In violation of the common refrain – the one where the journey matters more than the destination? The one everyone keeps on quoting without really appreciating the depth of its meanings? – there are certain places where the destination matters more than the journey.

Dodital in Uttarakhand is one. The Rann of Kutch is another.

Dhikala, deep within the heart of the Jim Corbett National Park is another.

Sitting right at the edge of a cliff, Dhikala overlooks the massive grasslands within the park. The road leading up to it runs straight through a thick forest of Sal, and sometimes if you’re lucky – as me and my dearest buddy were once, ten summers back – the flowers fall off the trees onto you in carpets, welcoming you like the heroes we imagined ourselves to be.
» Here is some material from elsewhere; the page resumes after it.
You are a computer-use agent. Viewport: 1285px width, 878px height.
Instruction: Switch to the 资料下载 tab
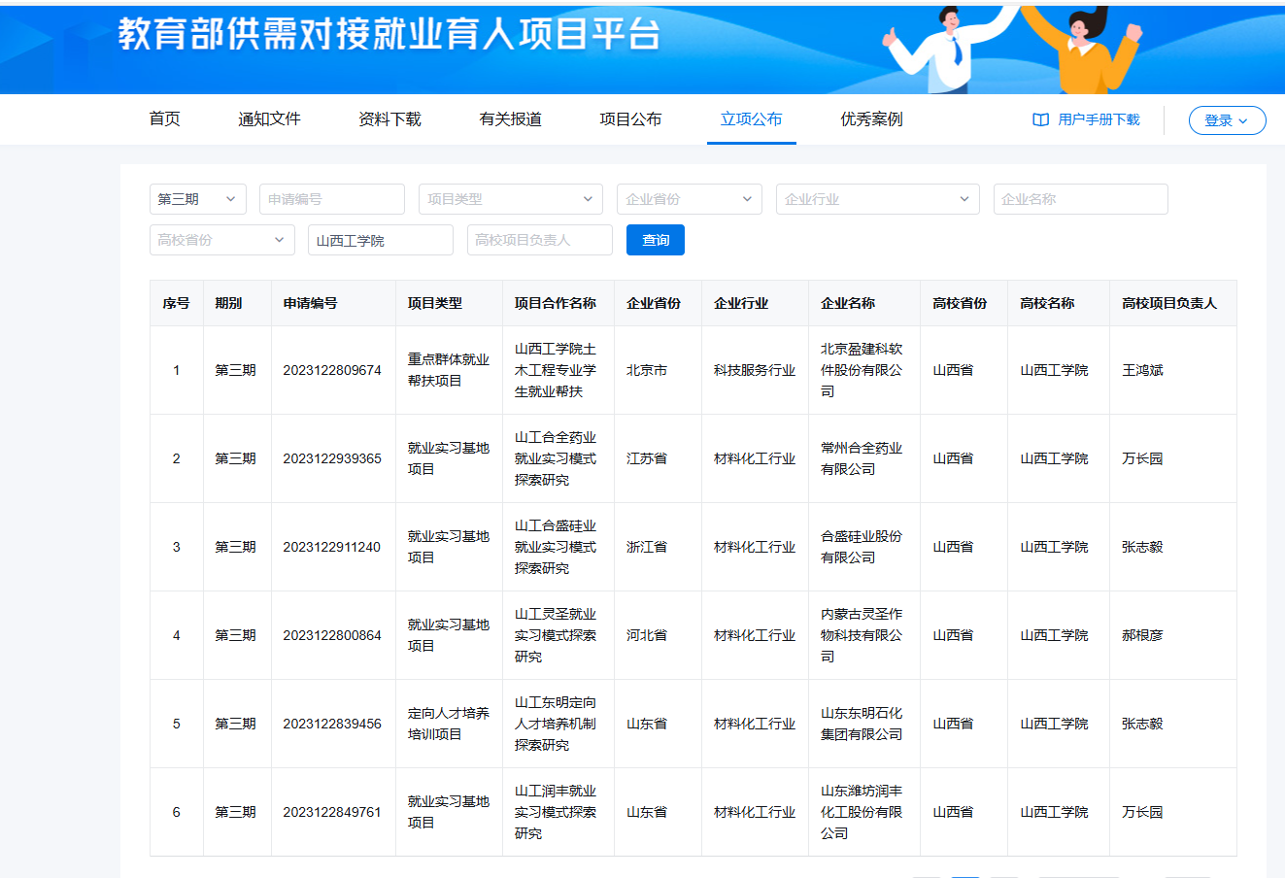[x=389, y=119]
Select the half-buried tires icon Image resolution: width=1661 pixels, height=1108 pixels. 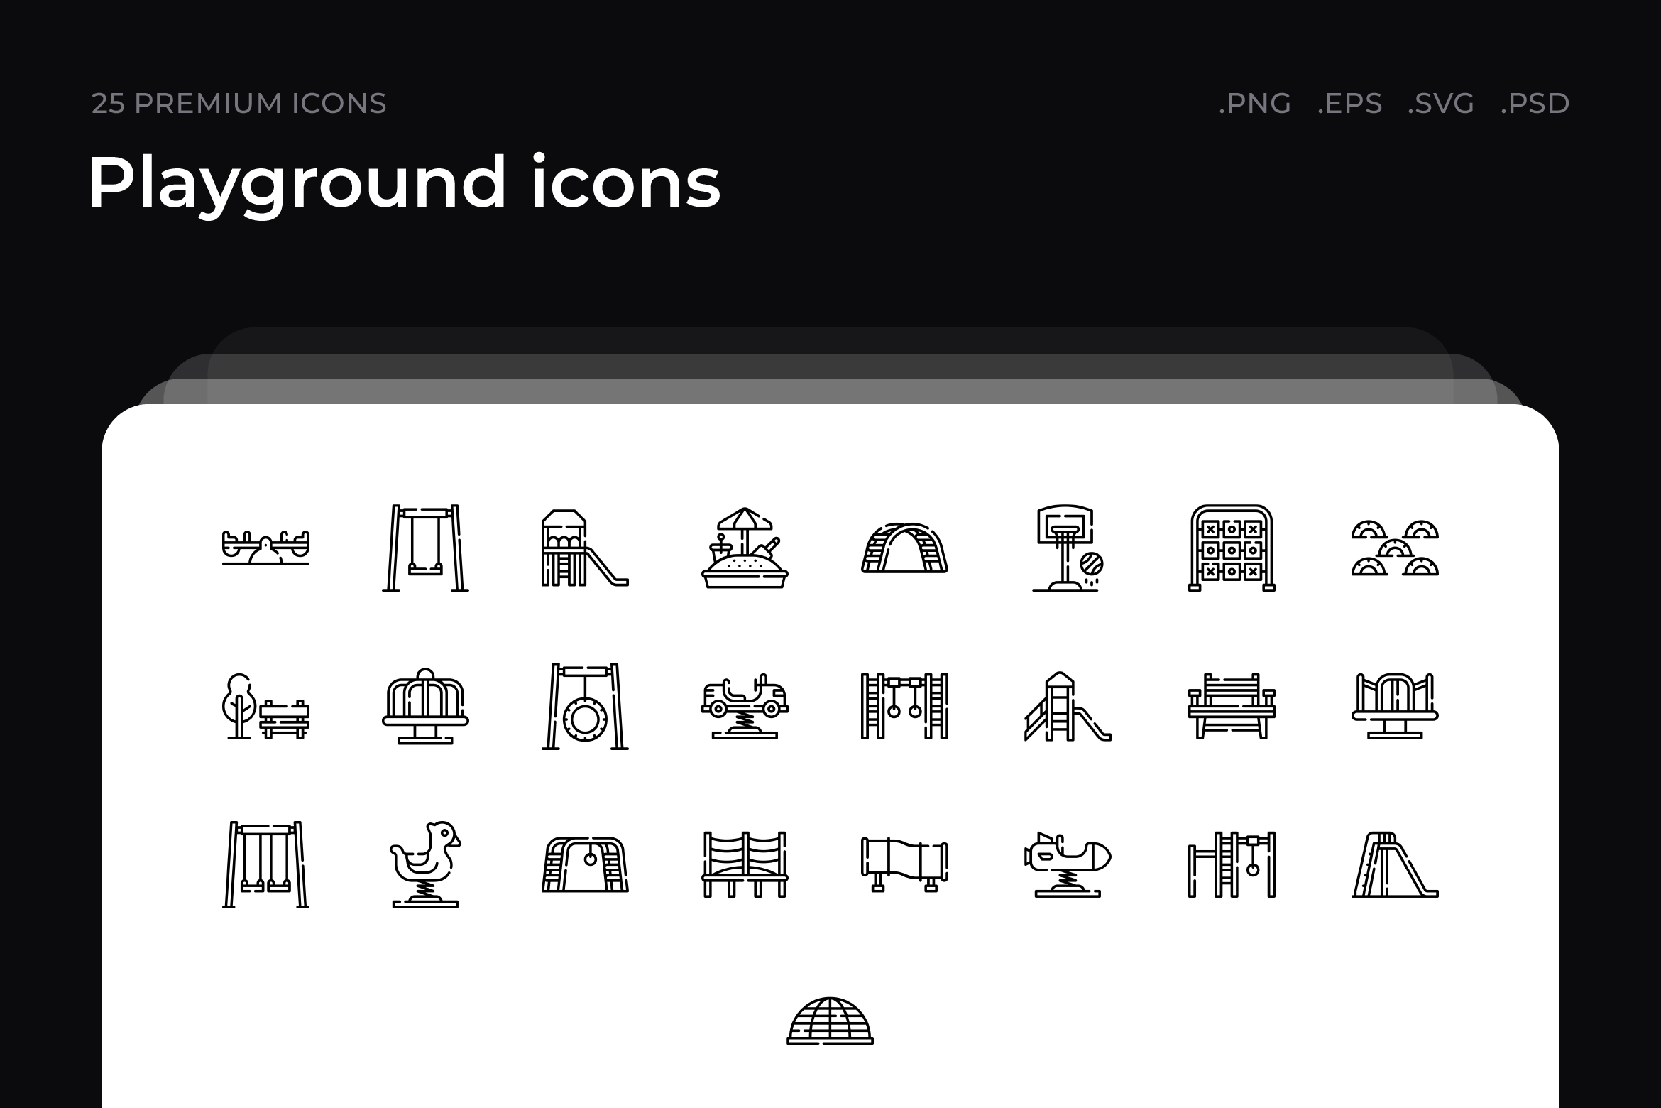[x=1395, y=548]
The magnificence of Dhikala is such that it cannot be captured fully by neither photographs, nor by words.  As Salman Rushdie wrote in “Joseph Anton” about the South American plains, photographs or words provide only one stationary frame. To experience their true, immense beauty, one must travel through Dhikala.

This provides a delicious (seeming) paradox – for travelling through Dhikala is a transition; ergo, the journey should matter more than the destination. But that is diametrically opposite to what I am arguing.

You see, we, as humans, are in a perpetual state of both being and becoming. It is vital to attain a balance between the two – to both exist and transit in each moment.

“We must be still and still moving, into another intensity.
For a further union, a deeper communion.
Through the dark cold and empty desolation,
The wave cry, the wind cry, the vast waters
Of the petrel and the porpoise.
In my end is my beginning.”

-T. S. Elliot

And while the journey is the joy of travel, and while places like Dhikala can be cherished only by passing through and not seeing them through single-frame windows, there are some places where the journey must be broken, in contemplation.

And that is what the beauty of Dhikala encapsulates. It is one of those places where we arrive, not travel through. It is one of those places where I have experienced an intensely spiritual connect – not in terms of divinity; but in terms of deep introspection.

Such places are, after all, spiritual. And I have a hunch as to why this is the case. Dhikala, Dodital, the Rann – their beauty is so overwhelming, so pristine that it crushes the “me”, at least momentarily.

And it is in that moment of tranquility that real conversation can occur. After all, “Jab Main Tha Tab Hari Naheen. Ab Hari Hai Main Naaheen”.